EXERCISE REQUIREMENTS.
Using the material below, repeat exactly the lines from the one with "Task: Click the Print icon in quick toolbar" through the one with "The image size is (682, 426).", ends included, without any images.

SOURCE MATERIAL.
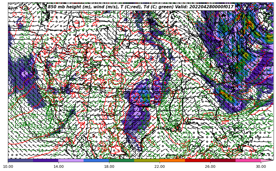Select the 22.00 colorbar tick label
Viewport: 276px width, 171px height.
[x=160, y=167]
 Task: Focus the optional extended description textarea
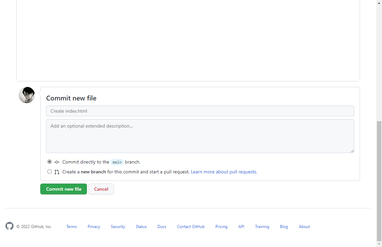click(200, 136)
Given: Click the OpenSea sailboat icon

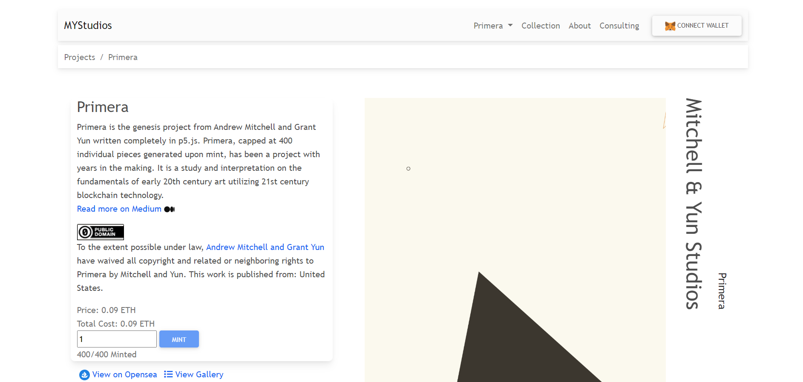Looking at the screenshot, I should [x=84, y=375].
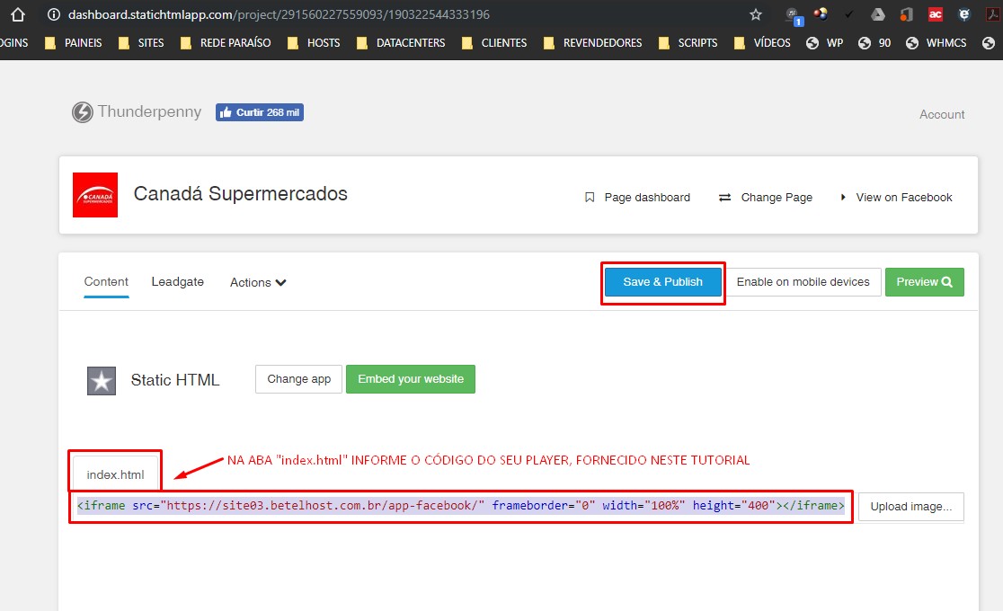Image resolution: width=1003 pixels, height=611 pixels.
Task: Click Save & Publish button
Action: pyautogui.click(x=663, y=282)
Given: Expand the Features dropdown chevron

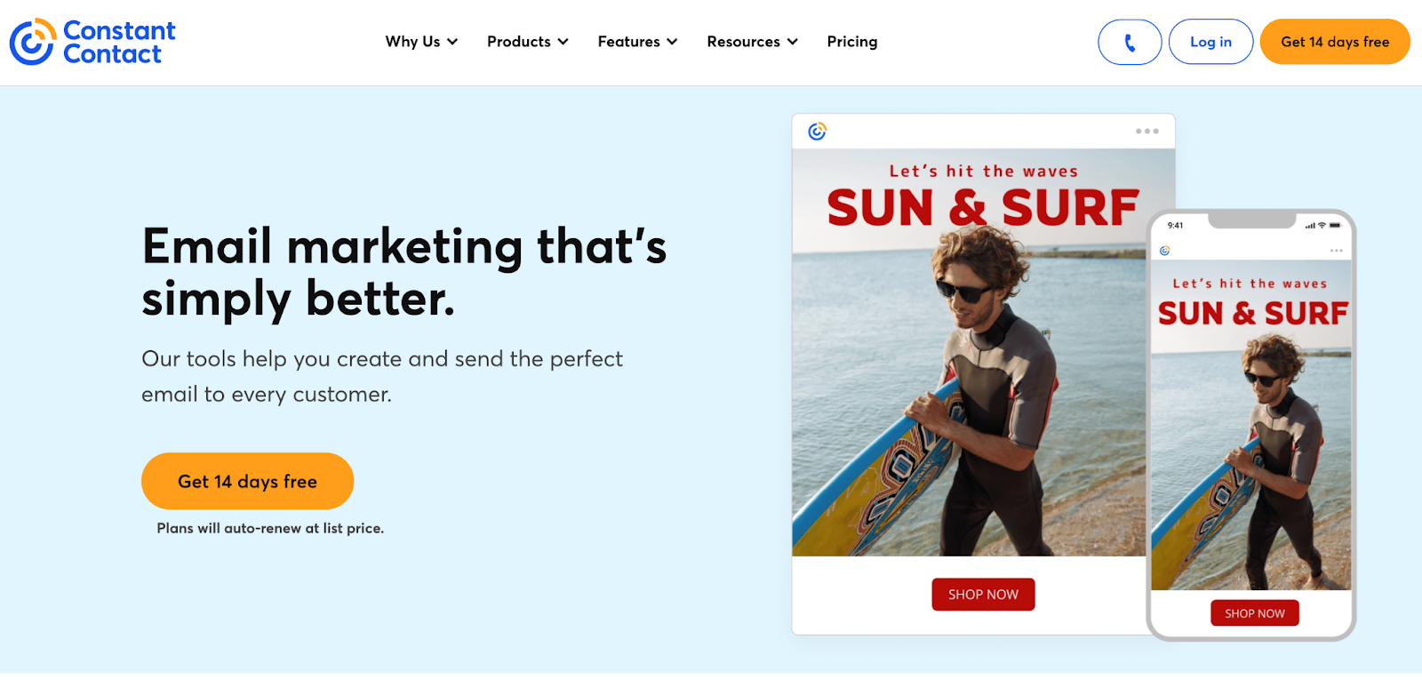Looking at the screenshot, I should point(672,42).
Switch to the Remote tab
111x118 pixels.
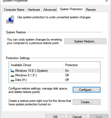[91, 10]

--

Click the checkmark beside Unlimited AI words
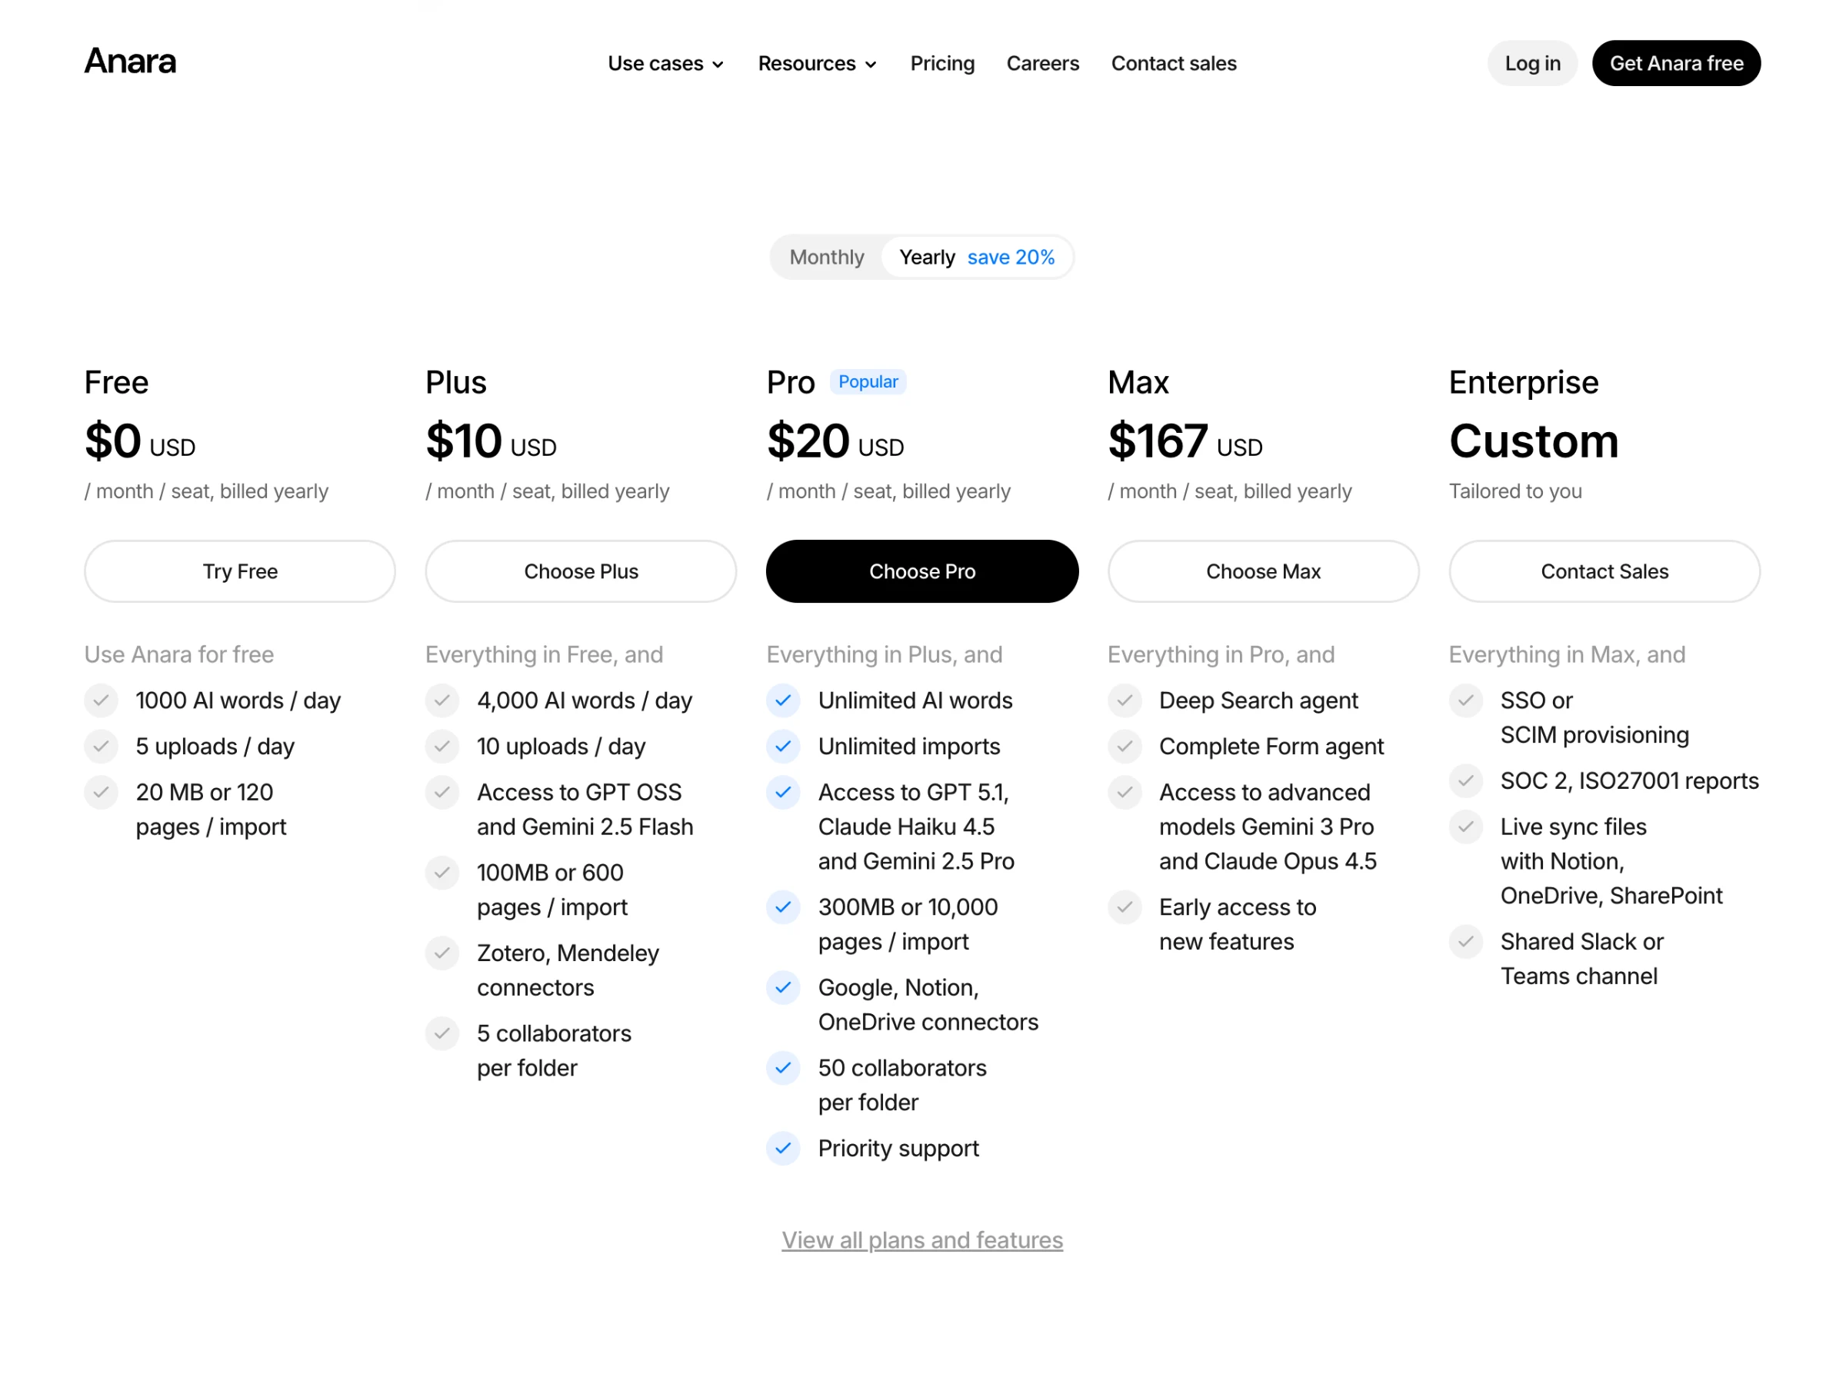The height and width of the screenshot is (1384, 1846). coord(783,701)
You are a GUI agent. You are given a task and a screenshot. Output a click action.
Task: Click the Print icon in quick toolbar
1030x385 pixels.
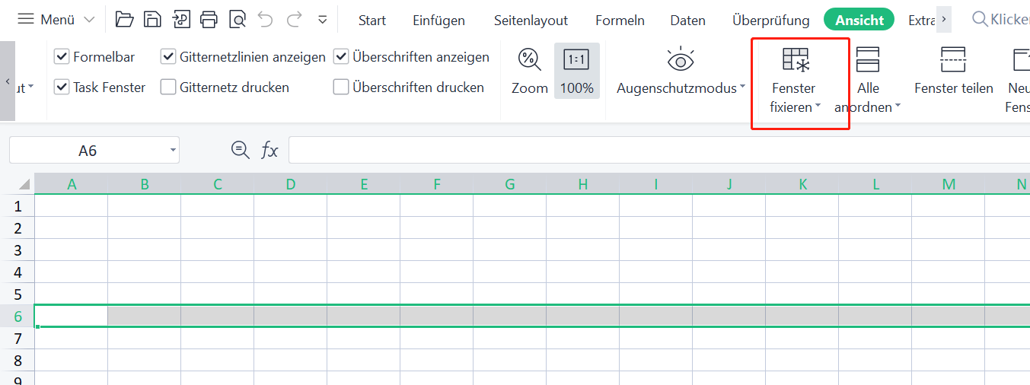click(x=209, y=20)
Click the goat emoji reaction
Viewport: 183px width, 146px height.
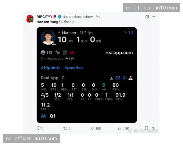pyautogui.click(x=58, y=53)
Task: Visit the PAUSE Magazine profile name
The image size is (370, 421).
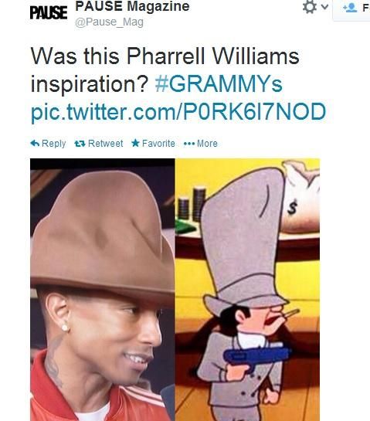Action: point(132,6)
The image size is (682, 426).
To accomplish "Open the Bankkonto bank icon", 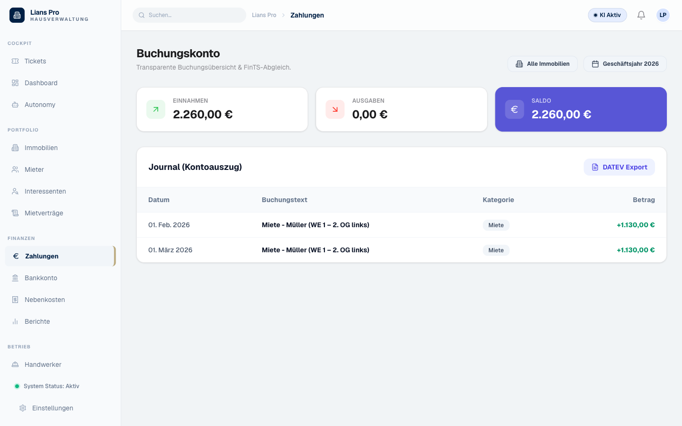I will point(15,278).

OUTPUT FOR THIS EXERCISE.
Task: Click the Print icon in quick toolbar
1030x385 pixels.
click(x=209, y=20)
Click the goat emoji reaction
Viewport: 183px width, 146px height.
pyautogui.click(x=58, y=53)
Task: Visit the PAUSE Magazine profile name
The image size is (370, 421).
Action: point(132,6)
The image size is (682, 426).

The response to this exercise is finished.